How you could use arguments unpacking
Photo by Markus Spiske on Unsplash
We all know *args
and **kwargs
in function parameters. It says that args
are positional arguments however many you want to provide. And kwargs
are keyword arguments, however many as well. We aren't limited to name them args
and kwargs
, it's just everyone do it and it's convenient to name them this way.
def foo(a, b, *args, **kwargs):
print(a)
print(b)
print([arg for arg in args])
print([f'{k}: {v}' for k, v in kwargs.items()])
foo(1, 2, 3, 4, f=5, g=6)
1
2
[3, 4]
['f: 5', 'g: 6']
1
and 2
are our required arguments. 3
and 4
would be our args. f=5
and g=6
are kwargs.
But the cool thing I started to implement not so long ago is arguments unpacking. Basically, you tell your function to get a list or dictionary of arguments and use values (or keys and values) as parameters.
foo(*[1, 2])
1
2
[]
[]
foo(1, 2, **{'f': 3})
1
2
[]
['f: 3']
In some weird scenario you might need a bunch of arguments in your function. So instead of declaring all those parameters you could use **kwargs
. And instead of writing every parameter on function call you could use arguments unpacking.
Also, you can use unpacking as a dictionary update.
pets = {'cat': 1, 'dog': 1}
{'cat': 1, 'dog': 1}
animals = {'pig': 2, 'cow': 1, **pets}
{'pig': 2, 'cow': 1, 'cat': 1, 'dog': 1}
My use case for this was filtering a Django query. I had a bunch of filters but they all had a few common ones.

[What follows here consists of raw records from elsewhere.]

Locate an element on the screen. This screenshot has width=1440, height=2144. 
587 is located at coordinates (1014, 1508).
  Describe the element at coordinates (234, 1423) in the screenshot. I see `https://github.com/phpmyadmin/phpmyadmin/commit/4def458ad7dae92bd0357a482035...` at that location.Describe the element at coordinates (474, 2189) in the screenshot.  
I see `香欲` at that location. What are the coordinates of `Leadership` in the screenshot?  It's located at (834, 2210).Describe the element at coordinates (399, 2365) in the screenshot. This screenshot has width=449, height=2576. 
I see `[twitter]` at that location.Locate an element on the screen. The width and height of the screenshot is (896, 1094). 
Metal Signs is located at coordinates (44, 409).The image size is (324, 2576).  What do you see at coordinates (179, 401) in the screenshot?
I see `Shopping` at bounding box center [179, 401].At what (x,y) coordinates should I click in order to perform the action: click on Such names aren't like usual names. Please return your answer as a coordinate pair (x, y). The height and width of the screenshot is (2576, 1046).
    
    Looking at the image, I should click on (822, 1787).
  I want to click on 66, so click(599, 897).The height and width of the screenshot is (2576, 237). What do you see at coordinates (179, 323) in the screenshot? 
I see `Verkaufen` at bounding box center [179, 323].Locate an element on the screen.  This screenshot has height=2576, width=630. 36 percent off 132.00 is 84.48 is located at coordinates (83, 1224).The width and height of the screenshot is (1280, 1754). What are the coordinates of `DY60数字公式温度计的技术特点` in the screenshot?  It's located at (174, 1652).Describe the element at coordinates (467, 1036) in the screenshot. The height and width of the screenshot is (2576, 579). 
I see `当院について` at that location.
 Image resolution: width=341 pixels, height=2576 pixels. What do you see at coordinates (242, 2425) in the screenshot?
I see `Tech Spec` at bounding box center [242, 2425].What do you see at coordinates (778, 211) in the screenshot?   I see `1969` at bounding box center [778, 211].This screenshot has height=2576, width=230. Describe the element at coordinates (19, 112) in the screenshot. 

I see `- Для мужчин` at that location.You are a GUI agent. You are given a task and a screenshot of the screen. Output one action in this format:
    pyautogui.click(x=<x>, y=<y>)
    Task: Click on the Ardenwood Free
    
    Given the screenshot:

So my code looked something like this:
finished_filter = {
'cakes__status': CakeStatus.FINISHED, # much more like this
}
Store.objects.annotate(
finished=Count('cakes', filter=Q(**finished_filter),
ready_to_ship=Count('cakes', filter=Q(**finished_filter, cakes__ready_to_ship=True)
)
You get the idea.
I think it's a really powerful tool but as always, don't abuse that power.